Nesse ambiente, além da maior volatilidade de preços, parece haver uma mudança importante para os investidores, que começa a ser capturada por alguns fundos de investimentos. Pela primeira vez em muitos anos, os bancos centrais têm menos controle das expectativas e dos preços dos ativos. Esse quadro em que os ativos respondem a um maior número de fatores deve se intensificar com a menor intervenção do Fed nos mercados de títulos e redução do seu balanço (QT).
A diversidade de percepções dos investidores e os riscos específicos de cada setor e geografia devem crescer na medida em que os bancos centrais vão deixando de acolchoar os mercados. Isso torna as carteiras passivas mais vulneráveis e cria um prêmio para a análise econômica e a gestão ativa dos investimentos.
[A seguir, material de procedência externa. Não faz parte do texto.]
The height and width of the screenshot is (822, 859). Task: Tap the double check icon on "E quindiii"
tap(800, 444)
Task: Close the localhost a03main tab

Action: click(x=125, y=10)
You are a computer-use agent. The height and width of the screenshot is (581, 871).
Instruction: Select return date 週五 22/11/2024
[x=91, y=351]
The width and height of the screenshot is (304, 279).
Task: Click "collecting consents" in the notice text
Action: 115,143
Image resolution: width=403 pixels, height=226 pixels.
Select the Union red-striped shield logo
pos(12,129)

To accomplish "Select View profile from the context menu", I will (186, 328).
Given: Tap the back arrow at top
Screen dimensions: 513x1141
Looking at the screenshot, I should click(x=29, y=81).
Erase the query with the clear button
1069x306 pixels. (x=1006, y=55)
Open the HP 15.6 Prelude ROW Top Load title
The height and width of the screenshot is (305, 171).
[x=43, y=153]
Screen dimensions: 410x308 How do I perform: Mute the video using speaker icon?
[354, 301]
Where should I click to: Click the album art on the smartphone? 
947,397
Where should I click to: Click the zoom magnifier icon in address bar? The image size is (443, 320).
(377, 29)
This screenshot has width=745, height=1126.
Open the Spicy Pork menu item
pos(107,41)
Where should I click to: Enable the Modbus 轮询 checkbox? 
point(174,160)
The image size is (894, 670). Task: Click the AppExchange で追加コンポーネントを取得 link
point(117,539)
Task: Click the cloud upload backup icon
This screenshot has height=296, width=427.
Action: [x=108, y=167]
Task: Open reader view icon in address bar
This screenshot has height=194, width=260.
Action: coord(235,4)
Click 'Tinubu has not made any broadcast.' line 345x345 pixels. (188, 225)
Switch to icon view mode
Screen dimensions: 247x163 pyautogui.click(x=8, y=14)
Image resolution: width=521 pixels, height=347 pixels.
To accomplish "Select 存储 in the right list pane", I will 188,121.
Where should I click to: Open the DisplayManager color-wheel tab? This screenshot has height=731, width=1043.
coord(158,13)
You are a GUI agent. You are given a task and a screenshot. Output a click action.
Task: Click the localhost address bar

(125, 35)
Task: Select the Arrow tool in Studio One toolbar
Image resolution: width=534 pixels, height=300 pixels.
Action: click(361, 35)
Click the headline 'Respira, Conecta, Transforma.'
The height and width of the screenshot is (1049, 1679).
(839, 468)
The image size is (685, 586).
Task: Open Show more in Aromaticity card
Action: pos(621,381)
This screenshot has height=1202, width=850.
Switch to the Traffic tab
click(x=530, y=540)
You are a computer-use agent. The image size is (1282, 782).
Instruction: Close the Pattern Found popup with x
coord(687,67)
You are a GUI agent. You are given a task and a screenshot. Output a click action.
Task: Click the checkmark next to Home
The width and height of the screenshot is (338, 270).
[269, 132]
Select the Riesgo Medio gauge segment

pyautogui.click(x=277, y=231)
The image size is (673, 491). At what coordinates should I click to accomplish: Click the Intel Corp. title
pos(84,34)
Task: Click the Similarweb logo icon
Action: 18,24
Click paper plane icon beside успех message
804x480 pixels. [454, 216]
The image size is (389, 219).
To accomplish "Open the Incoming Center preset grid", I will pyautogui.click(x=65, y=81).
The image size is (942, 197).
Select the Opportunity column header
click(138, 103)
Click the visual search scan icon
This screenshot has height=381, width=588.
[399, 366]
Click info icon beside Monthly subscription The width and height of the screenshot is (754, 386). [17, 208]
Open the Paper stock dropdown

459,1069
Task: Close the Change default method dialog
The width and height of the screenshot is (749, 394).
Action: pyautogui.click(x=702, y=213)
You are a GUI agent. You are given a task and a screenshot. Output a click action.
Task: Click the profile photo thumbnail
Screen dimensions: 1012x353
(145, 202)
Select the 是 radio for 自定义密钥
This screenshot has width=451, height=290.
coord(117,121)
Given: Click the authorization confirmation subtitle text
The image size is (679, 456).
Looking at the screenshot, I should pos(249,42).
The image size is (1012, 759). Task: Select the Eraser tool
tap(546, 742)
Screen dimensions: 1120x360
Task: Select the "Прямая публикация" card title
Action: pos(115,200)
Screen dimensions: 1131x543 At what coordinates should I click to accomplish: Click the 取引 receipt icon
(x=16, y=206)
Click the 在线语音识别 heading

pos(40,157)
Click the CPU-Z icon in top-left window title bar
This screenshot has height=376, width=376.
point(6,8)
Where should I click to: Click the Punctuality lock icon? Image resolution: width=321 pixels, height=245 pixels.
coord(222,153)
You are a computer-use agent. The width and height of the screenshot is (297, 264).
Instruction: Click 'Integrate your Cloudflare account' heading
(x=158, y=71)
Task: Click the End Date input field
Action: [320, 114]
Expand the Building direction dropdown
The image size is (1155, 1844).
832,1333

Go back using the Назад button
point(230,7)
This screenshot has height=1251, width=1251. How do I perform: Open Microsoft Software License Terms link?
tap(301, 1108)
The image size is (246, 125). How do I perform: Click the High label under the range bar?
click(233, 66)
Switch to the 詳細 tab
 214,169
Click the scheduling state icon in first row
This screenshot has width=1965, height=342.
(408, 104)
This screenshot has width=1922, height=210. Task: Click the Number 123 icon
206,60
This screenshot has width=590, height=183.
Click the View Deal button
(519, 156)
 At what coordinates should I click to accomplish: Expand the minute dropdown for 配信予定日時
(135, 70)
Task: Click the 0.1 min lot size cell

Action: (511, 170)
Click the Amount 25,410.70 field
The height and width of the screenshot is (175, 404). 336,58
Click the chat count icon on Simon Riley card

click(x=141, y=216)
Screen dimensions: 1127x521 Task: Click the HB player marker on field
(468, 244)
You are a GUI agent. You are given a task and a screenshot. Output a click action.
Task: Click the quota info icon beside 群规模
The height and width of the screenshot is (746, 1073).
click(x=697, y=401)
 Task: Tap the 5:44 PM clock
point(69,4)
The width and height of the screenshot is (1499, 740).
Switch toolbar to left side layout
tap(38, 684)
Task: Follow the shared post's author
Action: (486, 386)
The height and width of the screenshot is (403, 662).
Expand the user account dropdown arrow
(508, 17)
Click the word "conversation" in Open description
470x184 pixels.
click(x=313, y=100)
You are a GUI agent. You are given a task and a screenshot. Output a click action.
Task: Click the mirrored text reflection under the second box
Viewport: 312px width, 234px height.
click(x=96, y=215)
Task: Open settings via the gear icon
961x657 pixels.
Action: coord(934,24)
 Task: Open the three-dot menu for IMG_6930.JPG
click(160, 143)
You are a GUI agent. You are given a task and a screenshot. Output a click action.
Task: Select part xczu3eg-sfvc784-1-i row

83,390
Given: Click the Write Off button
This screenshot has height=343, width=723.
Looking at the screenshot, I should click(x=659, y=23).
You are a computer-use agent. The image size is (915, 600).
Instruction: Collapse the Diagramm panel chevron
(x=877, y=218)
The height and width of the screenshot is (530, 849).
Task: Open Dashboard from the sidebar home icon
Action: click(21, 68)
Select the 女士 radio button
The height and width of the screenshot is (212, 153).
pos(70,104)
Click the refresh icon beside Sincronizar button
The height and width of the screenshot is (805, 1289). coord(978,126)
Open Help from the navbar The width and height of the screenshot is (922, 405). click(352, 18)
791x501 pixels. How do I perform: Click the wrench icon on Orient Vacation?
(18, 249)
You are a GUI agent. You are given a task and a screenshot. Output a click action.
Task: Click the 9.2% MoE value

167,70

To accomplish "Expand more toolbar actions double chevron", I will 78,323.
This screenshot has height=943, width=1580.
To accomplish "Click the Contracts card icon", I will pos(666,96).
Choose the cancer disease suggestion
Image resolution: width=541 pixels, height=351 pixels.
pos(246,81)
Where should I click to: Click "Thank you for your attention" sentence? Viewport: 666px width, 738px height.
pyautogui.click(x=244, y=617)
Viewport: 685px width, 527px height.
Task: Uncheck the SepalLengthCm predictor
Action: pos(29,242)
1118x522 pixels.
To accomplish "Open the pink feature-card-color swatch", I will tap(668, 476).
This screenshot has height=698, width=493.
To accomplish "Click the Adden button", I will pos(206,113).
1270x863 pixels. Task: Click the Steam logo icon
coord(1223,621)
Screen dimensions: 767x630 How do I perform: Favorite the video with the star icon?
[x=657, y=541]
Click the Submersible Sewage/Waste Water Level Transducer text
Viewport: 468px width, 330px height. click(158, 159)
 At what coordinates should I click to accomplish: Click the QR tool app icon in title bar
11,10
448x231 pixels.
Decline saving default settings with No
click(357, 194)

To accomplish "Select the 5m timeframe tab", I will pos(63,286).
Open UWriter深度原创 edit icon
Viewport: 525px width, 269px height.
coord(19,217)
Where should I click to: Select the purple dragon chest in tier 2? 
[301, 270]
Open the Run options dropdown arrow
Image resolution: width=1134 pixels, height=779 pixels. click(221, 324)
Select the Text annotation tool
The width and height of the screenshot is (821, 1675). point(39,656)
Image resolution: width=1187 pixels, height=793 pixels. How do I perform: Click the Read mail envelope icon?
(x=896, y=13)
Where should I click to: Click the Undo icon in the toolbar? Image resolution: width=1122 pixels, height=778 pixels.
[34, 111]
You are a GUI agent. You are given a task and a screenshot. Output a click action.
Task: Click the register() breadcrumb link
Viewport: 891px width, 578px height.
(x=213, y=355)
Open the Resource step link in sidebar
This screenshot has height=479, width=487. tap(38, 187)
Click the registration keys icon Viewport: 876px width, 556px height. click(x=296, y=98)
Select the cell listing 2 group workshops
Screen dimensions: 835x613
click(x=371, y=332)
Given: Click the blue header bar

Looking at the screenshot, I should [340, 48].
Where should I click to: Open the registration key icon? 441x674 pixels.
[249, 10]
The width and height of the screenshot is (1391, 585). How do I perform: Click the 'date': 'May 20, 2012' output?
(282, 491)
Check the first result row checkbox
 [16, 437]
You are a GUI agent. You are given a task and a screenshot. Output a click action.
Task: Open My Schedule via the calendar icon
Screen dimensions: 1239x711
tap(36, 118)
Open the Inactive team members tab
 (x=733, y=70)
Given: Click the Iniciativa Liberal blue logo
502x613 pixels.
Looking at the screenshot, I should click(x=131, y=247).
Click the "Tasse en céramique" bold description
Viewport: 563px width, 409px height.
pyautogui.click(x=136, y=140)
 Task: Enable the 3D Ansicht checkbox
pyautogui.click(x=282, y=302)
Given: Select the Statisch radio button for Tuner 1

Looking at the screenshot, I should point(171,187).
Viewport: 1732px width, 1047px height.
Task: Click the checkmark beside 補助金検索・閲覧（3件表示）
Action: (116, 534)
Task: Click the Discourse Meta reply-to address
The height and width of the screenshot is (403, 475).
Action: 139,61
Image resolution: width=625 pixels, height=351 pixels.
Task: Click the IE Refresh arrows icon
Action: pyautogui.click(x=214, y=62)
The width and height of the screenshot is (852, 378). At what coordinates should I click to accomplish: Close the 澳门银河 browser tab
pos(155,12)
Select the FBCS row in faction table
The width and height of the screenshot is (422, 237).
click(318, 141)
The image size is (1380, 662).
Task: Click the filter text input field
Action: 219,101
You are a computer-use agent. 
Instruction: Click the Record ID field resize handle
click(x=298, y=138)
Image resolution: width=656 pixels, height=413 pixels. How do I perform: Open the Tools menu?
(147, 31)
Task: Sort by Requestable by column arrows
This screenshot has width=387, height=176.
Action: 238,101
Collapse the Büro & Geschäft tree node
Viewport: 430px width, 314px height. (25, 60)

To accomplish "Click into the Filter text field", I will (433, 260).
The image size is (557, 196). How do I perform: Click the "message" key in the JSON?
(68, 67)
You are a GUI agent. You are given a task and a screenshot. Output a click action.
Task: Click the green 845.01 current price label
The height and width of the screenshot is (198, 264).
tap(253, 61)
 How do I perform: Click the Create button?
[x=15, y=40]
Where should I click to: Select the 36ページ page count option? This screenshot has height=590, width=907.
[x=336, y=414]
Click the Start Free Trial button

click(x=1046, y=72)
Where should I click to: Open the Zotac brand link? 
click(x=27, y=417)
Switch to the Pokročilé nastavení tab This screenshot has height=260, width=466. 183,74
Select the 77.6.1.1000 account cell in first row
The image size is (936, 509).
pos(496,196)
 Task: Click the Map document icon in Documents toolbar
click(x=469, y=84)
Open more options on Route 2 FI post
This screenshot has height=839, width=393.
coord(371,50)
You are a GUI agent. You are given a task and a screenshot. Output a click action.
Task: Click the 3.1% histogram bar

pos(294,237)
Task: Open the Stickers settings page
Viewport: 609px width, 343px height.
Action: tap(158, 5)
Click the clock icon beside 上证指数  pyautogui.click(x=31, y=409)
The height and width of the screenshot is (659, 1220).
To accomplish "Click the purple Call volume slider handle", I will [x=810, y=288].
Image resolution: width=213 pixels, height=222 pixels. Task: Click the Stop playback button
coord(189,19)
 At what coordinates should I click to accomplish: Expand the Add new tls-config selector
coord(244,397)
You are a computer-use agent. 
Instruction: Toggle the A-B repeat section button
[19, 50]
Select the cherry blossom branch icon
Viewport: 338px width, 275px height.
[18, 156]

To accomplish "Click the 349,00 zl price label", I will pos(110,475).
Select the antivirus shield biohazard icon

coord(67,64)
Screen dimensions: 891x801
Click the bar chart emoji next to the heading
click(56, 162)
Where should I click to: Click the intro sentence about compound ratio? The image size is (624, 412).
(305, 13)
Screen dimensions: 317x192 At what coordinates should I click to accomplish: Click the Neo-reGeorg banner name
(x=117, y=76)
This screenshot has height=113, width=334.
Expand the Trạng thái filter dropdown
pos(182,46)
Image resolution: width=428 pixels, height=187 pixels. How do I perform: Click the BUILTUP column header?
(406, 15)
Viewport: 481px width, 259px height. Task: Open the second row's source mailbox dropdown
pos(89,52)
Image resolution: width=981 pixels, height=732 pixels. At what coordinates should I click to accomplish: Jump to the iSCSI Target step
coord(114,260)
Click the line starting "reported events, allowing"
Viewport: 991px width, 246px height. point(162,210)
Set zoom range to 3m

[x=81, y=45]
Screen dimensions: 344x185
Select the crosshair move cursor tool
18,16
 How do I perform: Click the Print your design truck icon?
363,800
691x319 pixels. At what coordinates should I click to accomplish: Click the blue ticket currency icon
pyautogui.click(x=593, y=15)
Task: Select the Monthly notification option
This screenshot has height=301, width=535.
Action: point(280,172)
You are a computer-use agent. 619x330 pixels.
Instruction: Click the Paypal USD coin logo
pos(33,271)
No Brasil, entre os fundos de gestão ativa, a classe dos multimercados se destaca no atual ambiente, por sua capacidade de atuar em vários mercados, movendo-se de forma ágil. Os gestores desse tipo de fundo podem se posicionar diante dos dilemas que economias e autoridades monetárias enfrentam, inclusive energéticos, antecipando-se a mudanças de cenários, mesmo os de cauda. As alocações nos fundos multimercados com desempenho mais consistente devem, portanto, aumentar nessa hora em que experiência e agilidade valem mais.